China Gold Scam Could Translate Into Higher Demand
(Kitco News) - While this has not been widely reported in the Western media, news broke this week of a massive illegal gold-futures trading scam in China. Not only does it underscore the growing hunger for gold among the newly minted Chinese middle class, but also hits home the rationale for owning physical gold, according to one U.S. based asset manager.
Over 5,000 investors were bilked out of 380 billion yuan, or $59.62 billion in a scheme involving Loco London gold since 2008, according to a report in the China Daily.
While details are unclear how the scam worked, the implications could be bullish for gold in a number of ways. Perhaps gold prices could be at even higher levels than they are right now, if this money had been properly invested.

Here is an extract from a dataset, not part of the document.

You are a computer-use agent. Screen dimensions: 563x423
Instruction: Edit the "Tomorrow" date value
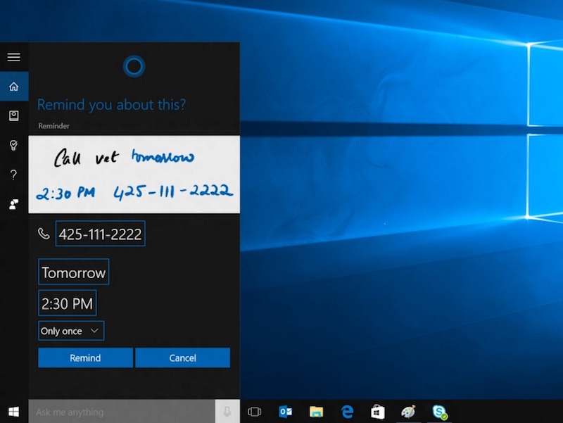pos(73,272)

“That is obviously a very significant amount, this is an enormous scam,” said Adrian Day, president of Adrian Day Asset Management. Looking ahead, Day noted that “It might make Chinese investors turn towards the physical rather than esoteric contracts.”
“I don’t think it will make Chinese people not buy gold, it will just make them want to buy physical gold and keep it,” Day said.
The newly minted Chinese middle class has a natural cultural affinity towards gold, it is a cultural distinction that many Westerners underestimate and perhaps don’t appreciate.
Looking at the most recent physical demand information available, gold demand in China skyrocketed to record levels in the first quarter of 2012, according to a report from the World Gold Council.
Additionally, China is expected to overtake India as the largest market for gold this year.
Consumer demand in China surged by 10% to hit a new quarterly high of 255.2 tonnes, according to the World Gold Council’s Gold Demand Trends first quarter 2012 report.
Additionally, Chinese consumers were active buyers of gold jewelry in the first quarter, buying 156.6 tonnes, accounting for 30% of global jewelry demand, according to World Gold Council. That is an 8% year-over-year increase. Rising Chinese income levels are a key factor seen.
“Chinese gold demand is on track to expand by seven percent to 870 tonnes this year. On its current path, China will likely surpass India as the single largest market for gold in 2012,” said Marcus Grubb, managing director at the World Gold Council.
“Gold demand in China has grown consistently over the past several years driven by the liberalization of the Chinese gold investment market, the introduction of innovative gold savings accounts and a strong interest from Chinese citizens in buying gold to preserve wealth,” the World Gold Council’s Grubb added.